▸ **Fragmento proporcionado**
Le souci de soi, tal como podría ser entendido hoy, no consiste, entonces, en la renuncia, sino en disolver las identidades que atan y someten para abrirse a lo inédito, para dar cabida a nuevas posibilidades de ser y de vivirse, para inventar nuevos erotismos, nuevos placeres; para luchar por el placer más que por el deseo, para crear espacios de placer en los cuales el deseo se dará por añadidura. Desprenderse de las identidades que nos constituyen, de la subjetividad que nos fue impuesta implica la infidelidad a sí mismo, tal como lo hace evidente Michel Foucault, en 1979, en el texto titulado «Pour une morale de l’inconfort»: «cada uno tiene su manera de cambiar o, lo que viene a ser lo mismo, de percibir que todo cambia. Sobre este punto, nada es más arrogante que querer dar la ley a los otros. Mi modo de no ser el mismo es, por definición, la parte más singular de lo que soy».4 Así, este camino estético se enlaza con la ética por la vía de la libertad, como práctica, como ejercicio, ya que la libertad no es nunca un término de llegada, el acceso, por fin, a una supuesta y definitiva liberación como lo proponen algunas filosofías, sino un hacer, un ejercicio diario y cotidiano, un acto de resistencia. La tarea es constituir o reconstituir una ética y una estética de sí mismo como tarea políticamente urgente, ya que «no hay otro punto, primero y último, de resistencia al poder político que las relaciones consigo mismo».5 La ética no será sino la práctica reflexiva de la libertad, la forma reflexiva que adopta la libertad; en tanto que la libertad se nos aparece como la condición ontológica de la ética.

▸ **Qué se pide**
Prosigue el fragmento sobre el cuidado de sí y la libertad a partir de su última oración.

▸ **Datos registrados**
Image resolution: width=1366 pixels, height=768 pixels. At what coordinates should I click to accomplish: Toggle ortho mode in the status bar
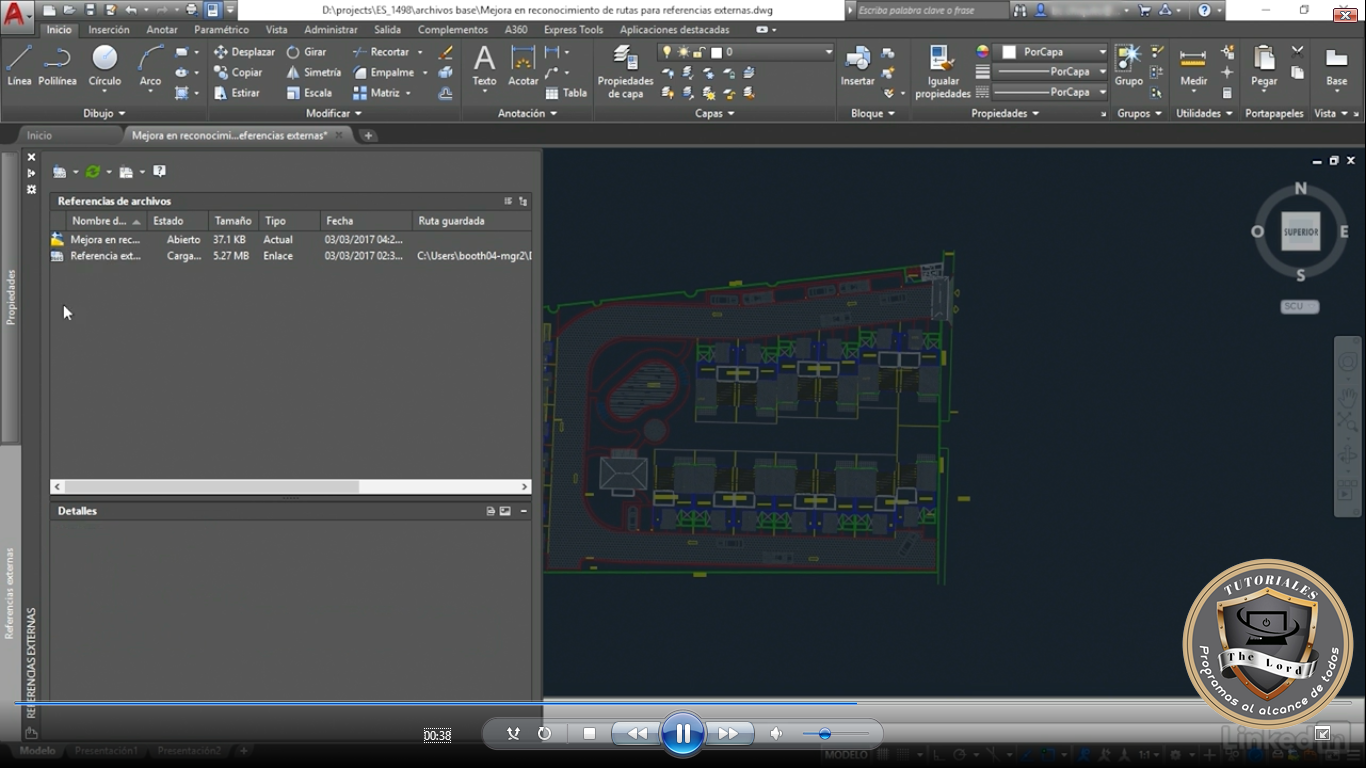940,754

▸ **Respuesta del ejercicio**
Lo laico hoy no surge como ayer con la muerte de Dios en el orden de la cultura sino con la muerte del hombre; a la muerte de Dios, se suma hoy la muerte del hombre, ya intuida y deseada por Nietzsche en su tiempo. Dios hubo de morir para que emergiera la forma-hombre, pero cuando ésta apareció llevaba ya, en sí misma, su propia muerte por lo menos de tres maneras —dirá Deleuze—: por un lado, en la ausencia de Dios el hombre nace sin garante de una identidad; por el otro, esa formación hombre se constituye en los pliegues de la finitud, el hombre nace como ser para la muerte; y, finalmente, las fuerzas de la finitud hacen que la forma-hombre se disperse y disemine en múltiples formas de organización de la vida, en la dispersión de las lenguas y de los modos de producción.6 La ontología crítica de nosotros mismos no debe ser considerada como una teoría, una doctrina, ni como un cuerpo permanente de saber que se acumula, es preciso concebirla como una actitud, como un ethos; «la crítica de lo que somos es a la vez un análisis histórico de los límites que se nos han establecido y un examen de su franqueamiento posible».7 Ello exige un trabajo arduo de investigación, análisis y, a su vez, de confrontación de la reflexión con las prácticas concretas, es decir exige «una labor paciente que da forma a la impaciencia de la libertad».8
Bibliografía
Gilles Deleuze, Foucault, Ciudad de México, Paidós, 1987.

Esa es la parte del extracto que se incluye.